Introducing Open Threat Partner eXchange - OpenTPX

OpenTPX is a contribution by LookingGlass Cyber Solutions to the open source community.

Posted by LookingGlass TPX Team on October 9th, 2015

It defines a comprehensive model of threat associated with the global Internet enabling interconnected systems to exchange threat intelligence, threat context, collections, networks and threat mitigation information. OpenTPX is based on practical experience building highly scalable threat intelligence analysis & management systems deployed in real-world scenarios.

The OpenTPX specification, data model, data schema and supporting tools are freely available from www.opentpx.org.

Why did we create a new model for human and machine threat exchange?

Necessity

We collect millions of observables a day from many different sources that have their own data formats and multiple representations of often similar data. We needed a format so data going into our system was the same every time. It needed to be concise and easy to read and easy to troubleshoot. Being human readable wasn't a high priority, but it's handy for someone to be able to easily open and view. We didn't just decide we needed to build another format. Our format evolved from many hard learned lessons of ingesting the different formats, the millions of records and learning what were the key elements of that data.
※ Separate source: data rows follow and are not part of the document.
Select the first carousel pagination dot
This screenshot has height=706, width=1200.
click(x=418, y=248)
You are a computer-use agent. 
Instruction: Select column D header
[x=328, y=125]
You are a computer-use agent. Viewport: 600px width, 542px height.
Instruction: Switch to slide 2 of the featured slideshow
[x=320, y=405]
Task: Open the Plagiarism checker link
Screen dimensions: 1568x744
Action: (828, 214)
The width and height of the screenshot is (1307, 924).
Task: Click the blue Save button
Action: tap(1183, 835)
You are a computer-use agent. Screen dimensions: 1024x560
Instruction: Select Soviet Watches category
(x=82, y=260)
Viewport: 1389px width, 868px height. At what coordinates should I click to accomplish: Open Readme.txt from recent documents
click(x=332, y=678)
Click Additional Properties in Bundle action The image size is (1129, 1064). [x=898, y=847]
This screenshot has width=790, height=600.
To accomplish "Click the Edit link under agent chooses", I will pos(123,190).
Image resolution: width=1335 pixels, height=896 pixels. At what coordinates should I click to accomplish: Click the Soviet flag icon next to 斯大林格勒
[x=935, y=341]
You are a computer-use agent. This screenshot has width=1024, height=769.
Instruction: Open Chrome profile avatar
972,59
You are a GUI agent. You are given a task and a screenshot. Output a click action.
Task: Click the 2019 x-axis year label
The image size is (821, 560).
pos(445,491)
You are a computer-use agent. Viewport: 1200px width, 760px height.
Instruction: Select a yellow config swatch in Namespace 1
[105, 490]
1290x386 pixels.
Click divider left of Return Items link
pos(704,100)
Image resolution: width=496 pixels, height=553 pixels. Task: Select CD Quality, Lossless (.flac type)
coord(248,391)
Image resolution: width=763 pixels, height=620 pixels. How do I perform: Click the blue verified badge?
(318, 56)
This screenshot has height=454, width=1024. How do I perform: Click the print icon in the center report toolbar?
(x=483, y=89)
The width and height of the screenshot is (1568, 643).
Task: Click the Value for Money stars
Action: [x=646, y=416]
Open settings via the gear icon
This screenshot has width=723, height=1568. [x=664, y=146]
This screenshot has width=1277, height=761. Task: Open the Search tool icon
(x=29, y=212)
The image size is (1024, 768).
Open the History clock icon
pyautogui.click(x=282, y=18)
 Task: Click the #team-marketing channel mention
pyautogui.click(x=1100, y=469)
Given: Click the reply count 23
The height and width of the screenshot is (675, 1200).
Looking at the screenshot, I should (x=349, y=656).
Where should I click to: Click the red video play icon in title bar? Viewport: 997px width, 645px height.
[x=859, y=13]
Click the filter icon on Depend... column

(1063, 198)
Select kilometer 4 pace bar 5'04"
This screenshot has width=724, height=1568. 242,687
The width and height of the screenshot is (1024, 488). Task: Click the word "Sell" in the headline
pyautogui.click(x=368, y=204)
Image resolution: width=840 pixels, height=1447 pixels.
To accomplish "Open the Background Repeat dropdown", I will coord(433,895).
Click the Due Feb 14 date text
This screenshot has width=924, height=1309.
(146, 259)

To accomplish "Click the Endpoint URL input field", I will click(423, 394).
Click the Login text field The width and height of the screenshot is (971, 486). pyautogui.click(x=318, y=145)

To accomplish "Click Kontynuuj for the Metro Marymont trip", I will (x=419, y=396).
Our previous format was binary, it carried schema info inside each file, but there was a problem. It required serious effort to extend. It solved the problem it was designed for, but as we evolved our products, the format became a pain point. We started making a list of all the requirements a format needed to achieve. Number one, it needed to be extensible with no changes to existing parsers. If the format changed and an old parser didn't understand the changes, it wouldn't break, the parser would just ignore the parts it didn't recognize. This helps during upgrades, in theory, we can update all data producers before we update data consumers. If we can't update a data consumer in a timely manner, it won't be severely impacted by a schema change. If someone decides they need to share data that we haven't already built support for....they can add it. If one is feeling ambitious, they can submit those changes back to the repo and we can integrate. If we're not fast enough incorporating changes, the format shouldn't be broken by those extensions.

Data size played a part

We need to be able to read tiny files with one or two elements or huge files with millions of elements. An aspect of this that a lot of developers overlook, is that some formats force the parser to read the entire file into memory in order to process all elements. If you've ever tried to read a file into memory that's bigger than available RAM, you'll appreciate that there aren't deep levels of nested elements in the format. To avoid scenarios where file processing may be limited by the system resources, the file size is limited to 1Gb and we've included the ability to reference additional files in the specification. If you're dealing with a single event that will span multiple files, it's supported. The format is JSON so it's compressible, which makes transport and storage more efficient.

Simplicity

If you're trying to send a list of IP addresses, when you look at the file, you know it's a list of IP addresses. If you're sending a set of IOCs and a report about those IOCs, you'll be able to associate those IOCs with the report in the same file. If your data is complex and you need multiple files to organize it, you can send those same IOCs in multiple files. We can't think of every scenario, but we've made an attempt to address all the situations we've encountered handling terabytes of data in every format possible, representing an ever growing list of datatypes.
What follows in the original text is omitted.